Saturday, November 12, 2011

Identity

There is nothing inherently wrong with long hair on men, tattoos, or piercings. That is quite an opening line, considering I don't necessarily care for any of them. I try not to look down on anyone that has them, but I wouldn't recommend any of them either. I have many friends that I love dearly, that have tattoos and piercings. I had my own ears pierced three times, many years ago. The long hair on men I mentioned because I used to have shoulder length hair, with a small ponytail, before I got saved. It seemed to bother a lot of people, older people anyway.

The reason I bring all this up, is because I was talking to a friend of mine today that has hair almost all the way down his back. Every time I see him, I kid him about getting it cut. The truth is, I don't care how long his hair is. I'm concerned about the fact that he CAN'T get it cut. It's become who he is. He's afraid he won't really be himself if he cuts his hair. To me, that's a little scary. I've talked to men who wouldn't shave their beards off if their life depended on it. It had become such a part of their identity that they couldn't even THINK of parting with it. It's this kind of thinking that might keep us from being able to give up things we don't need, so we can further the ministry God has given us.

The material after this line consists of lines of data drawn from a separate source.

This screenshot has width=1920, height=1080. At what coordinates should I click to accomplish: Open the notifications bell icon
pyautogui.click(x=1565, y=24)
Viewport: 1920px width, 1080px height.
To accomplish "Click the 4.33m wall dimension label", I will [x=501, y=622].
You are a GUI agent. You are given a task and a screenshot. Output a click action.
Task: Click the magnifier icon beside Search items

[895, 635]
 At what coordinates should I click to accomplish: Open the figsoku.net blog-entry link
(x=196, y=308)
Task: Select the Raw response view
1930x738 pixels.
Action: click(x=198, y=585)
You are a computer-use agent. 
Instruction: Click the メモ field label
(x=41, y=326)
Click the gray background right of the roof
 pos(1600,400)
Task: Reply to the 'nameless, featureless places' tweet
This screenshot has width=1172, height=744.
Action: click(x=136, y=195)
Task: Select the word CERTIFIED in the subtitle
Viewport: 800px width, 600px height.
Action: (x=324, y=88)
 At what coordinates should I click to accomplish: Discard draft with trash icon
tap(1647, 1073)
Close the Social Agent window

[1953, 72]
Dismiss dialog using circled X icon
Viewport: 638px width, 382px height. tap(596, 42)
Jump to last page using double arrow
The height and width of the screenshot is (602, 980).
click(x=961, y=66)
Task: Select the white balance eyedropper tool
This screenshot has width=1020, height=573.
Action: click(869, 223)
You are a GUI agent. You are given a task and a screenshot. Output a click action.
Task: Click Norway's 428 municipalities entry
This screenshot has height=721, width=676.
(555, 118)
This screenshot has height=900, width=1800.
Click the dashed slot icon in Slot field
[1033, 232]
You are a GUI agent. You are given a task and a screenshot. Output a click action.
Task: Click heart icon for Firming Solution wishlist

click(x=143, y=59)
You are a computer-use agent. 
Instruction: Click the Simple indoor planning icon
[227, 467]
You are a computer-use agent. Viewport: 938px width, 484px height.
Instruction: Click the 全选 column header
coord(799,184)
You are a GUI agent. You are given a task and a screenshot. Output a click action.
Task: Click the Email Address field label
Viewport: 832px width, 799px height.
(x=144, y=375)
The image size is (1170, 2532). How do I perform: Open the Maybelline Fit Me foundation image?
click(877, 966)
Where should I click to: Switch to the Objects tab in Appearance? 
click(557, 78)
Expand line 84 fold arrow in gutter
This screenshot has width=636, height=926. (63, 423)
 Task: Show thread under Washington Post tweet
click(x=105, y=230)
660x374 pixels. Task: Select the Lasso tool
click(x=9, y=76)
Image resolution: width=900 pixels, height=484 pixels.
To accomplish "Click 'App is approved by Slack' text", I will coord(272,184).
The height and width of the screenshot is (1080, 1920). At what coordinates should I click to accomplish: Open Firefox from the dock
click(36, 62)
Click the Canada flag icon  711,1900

I fell into that trap years ago. I said I would NEVER shave my beard. Then, I suddenly felt very vain. Since then, I grow it, shave it off, whatever feels right at the time. It's the same with the hair on my head. I am determined not to let ANY part of me become my only identity. It's the same with tattoos, piercings, whatever. I am more than one part of me. God created me to be an example of Himself. No one part of me, whether in my body, or my life, is more important than God. My identity is in Jesus Christ. Not in me.